TASK GOAL: From the entries that follow, copy each line containing the word "computer".

(Recorded data)
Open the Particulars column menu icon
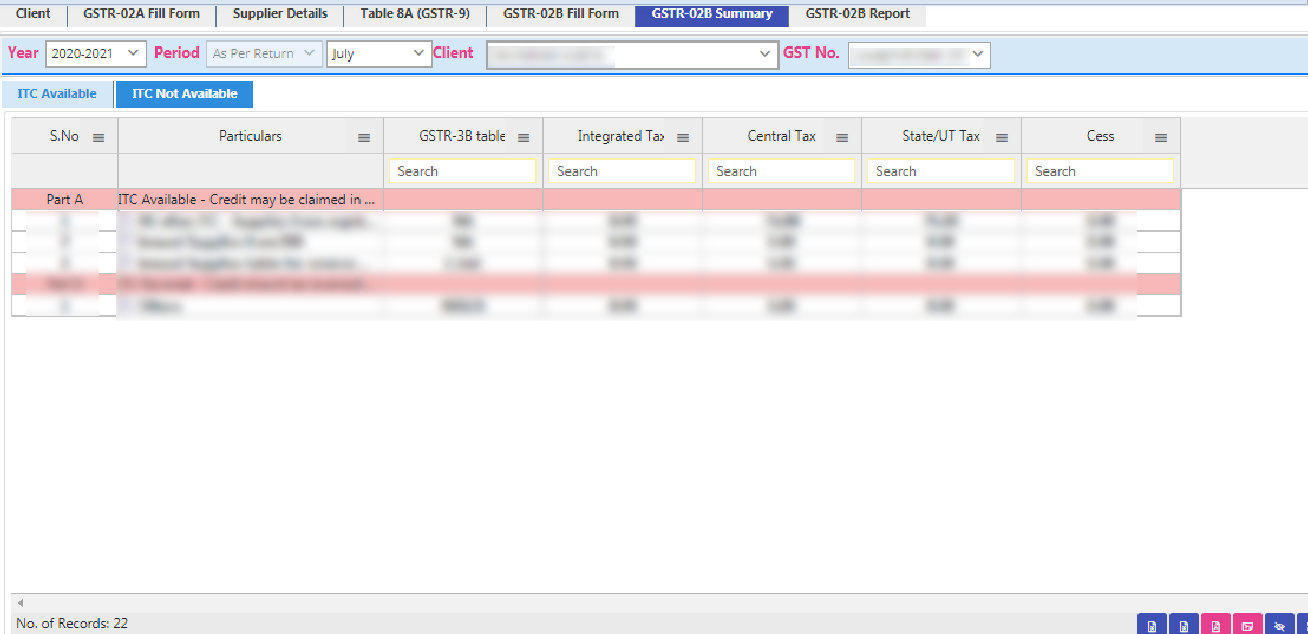 [x=364, y=138]
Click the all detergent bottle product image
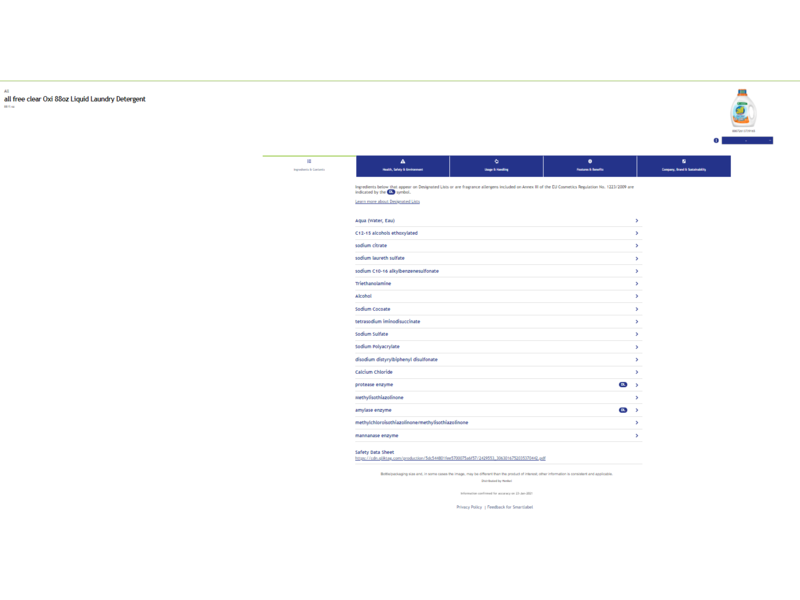The height and width of the screenshot is (600, 800). point(743,108)
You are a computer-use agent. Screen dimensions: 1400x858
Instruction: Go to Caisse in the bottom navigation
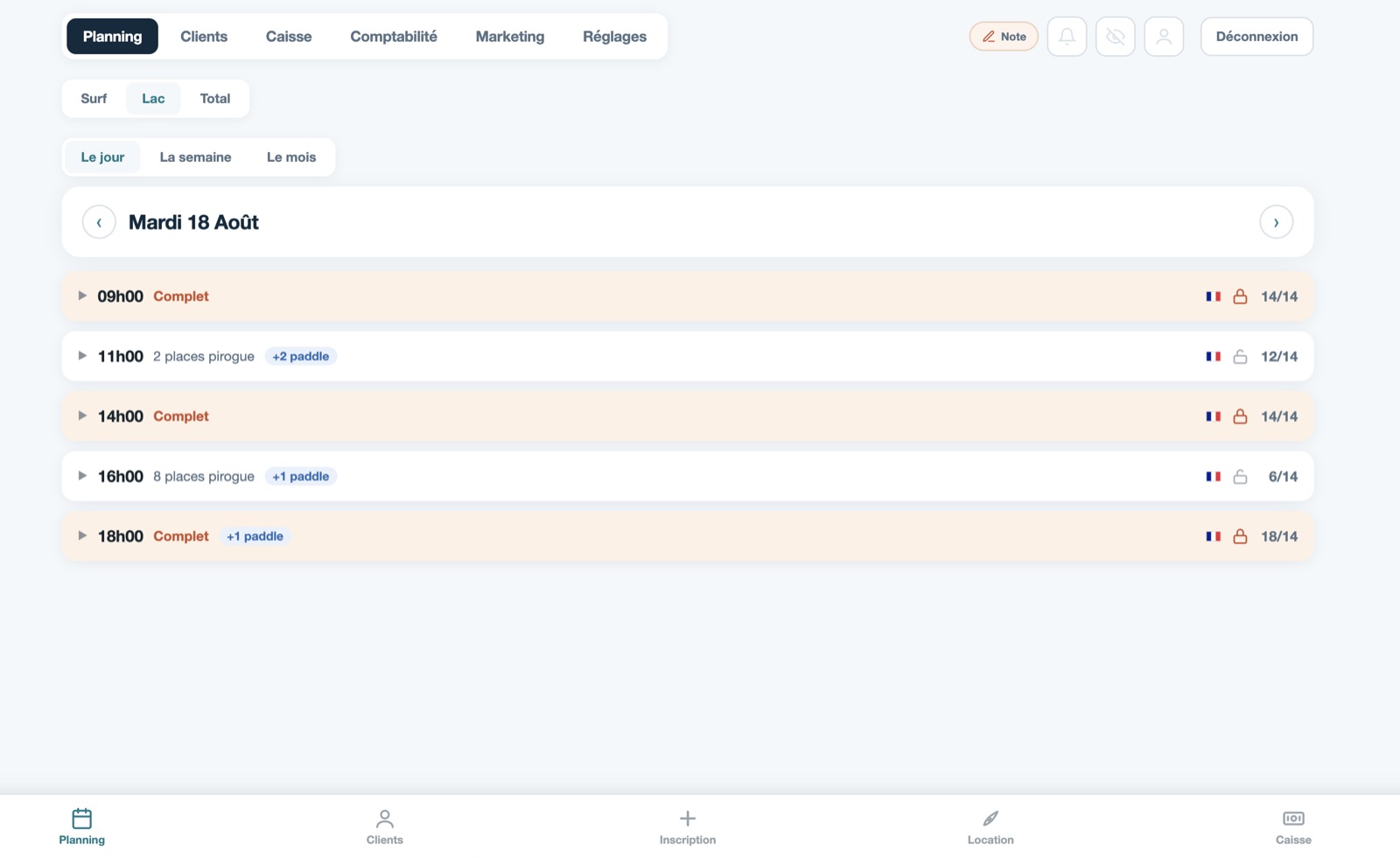[1293, 827]
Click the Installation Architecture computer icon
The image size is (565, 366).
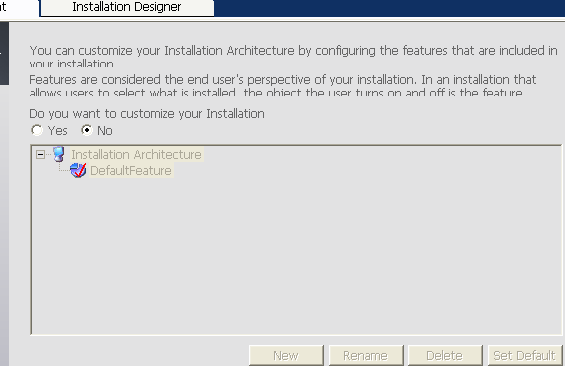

TASK RESULT:
You are a computer-use agent. Screen dimensions: 1400x858
Click the Installation Architecture computer icon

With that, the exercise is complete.